Mr. Courtland deliberately pinned the napkin to his waistcoat, ordered all the windows to be thrown open, and set to work like the good Canon in Gil Blas. He still retained enough of his former self, to preserve an excellent cook; so far at least as the excellence of a she-artist goes; and though most of his viands were of the plainest, who does not know what skill it requires to produce an unexceptionable roast, or a blameless boil? Talk of good professed cooks, indeed! they are plentiful as blackberries: it is the good, plain cook, who is the rarity!

Half a tureen of strong soup; three pounds, at least, of stewed carp; all the under part of a sirloin of beef; three quarters of a tongue; the moiety of a chicken; six pancakes and a tartlet, having severally disappeared down the jaws of the invalid,

"Et cuncta terrarum subacta
Præter atrocem animum Catonis,"

he still called for two deviled biscuits and an anchovy!

When these were gone, he had the wine set on a little table by the window, and declared that the air seemed closer than ever. Walter was no longer surprised at the singular nature of the non-hypochondriac's complaint.

Walter declined the bed that Mr. Courtland offered him—though his host kindly assured him that it had no curtains, and that there was not a shutter to the house—upon the plea of starting the next morning at daybreak, and his consequent unwillingness to disturb the regular establishment of the invalid: and Courtland, who was still an excellent, hospitable, friendly man, suffered his friend's nephew to depart with regret. He supplied him, however, by a reference to an old note-book, with the date of the year, and even month, in which he had been favoured by a visit from Mr. Clarke, who, it seemed, had also changed his Christian name from Geoffrey, to one beginning with D——; but whether it was David or Daniel the host remembered not. In parting with Walter, Courtland shook his head, and observed:—

"Entre nous, Sir, I fear this may be a wild-goose chase. Your father was too facetious to confine himself to fact—excuse me, Sir—and perhaps the Colonel and the legacy were merely inventions—pour passer le temps—there was only one reason indeed, that made me fully believe the story."

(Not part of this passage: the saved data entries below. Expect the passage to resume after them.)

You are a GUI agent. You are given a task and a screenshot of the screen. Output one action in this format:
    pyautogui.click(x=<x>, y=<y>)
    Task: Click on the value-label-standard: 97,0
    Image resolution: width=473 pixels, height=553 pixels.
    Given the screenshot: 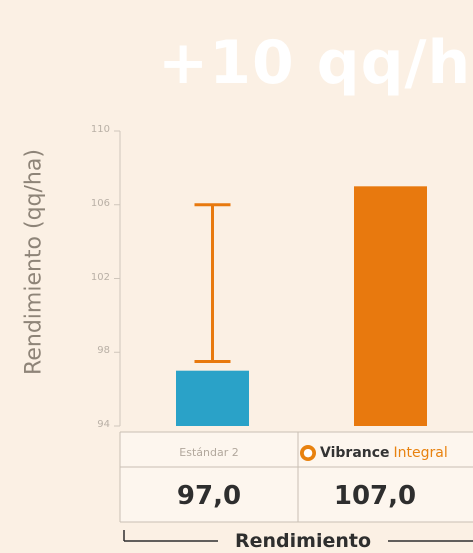 What is the action you would take?
    pyautogui.click(x=209, y=496)
    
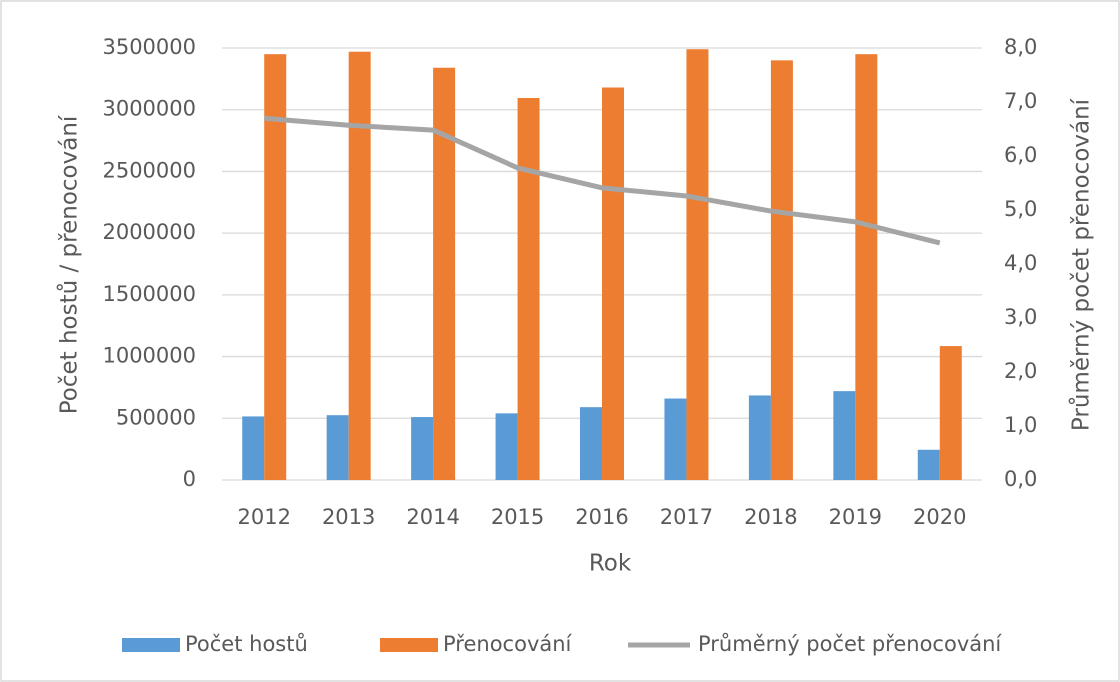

"What was that, Sir?" asked Walter, blushing deeply, at the universality of that estimation his father had obtained.

"Excuse me, my young friend."

"Nay, Sir, let me press you."

"Why, then, Mr. Geoffrey Lester did not ask me to lend him any money."

The next morning, instead of repairing to the gaieties of the metropolis, Walter had, upon this slight and dubious clue, altered his journey northward, and with an unquiet yet sanguine spirit, the adventurous son commenced his search after the fate of a father evidently so unworthy of the anxiety he had excited.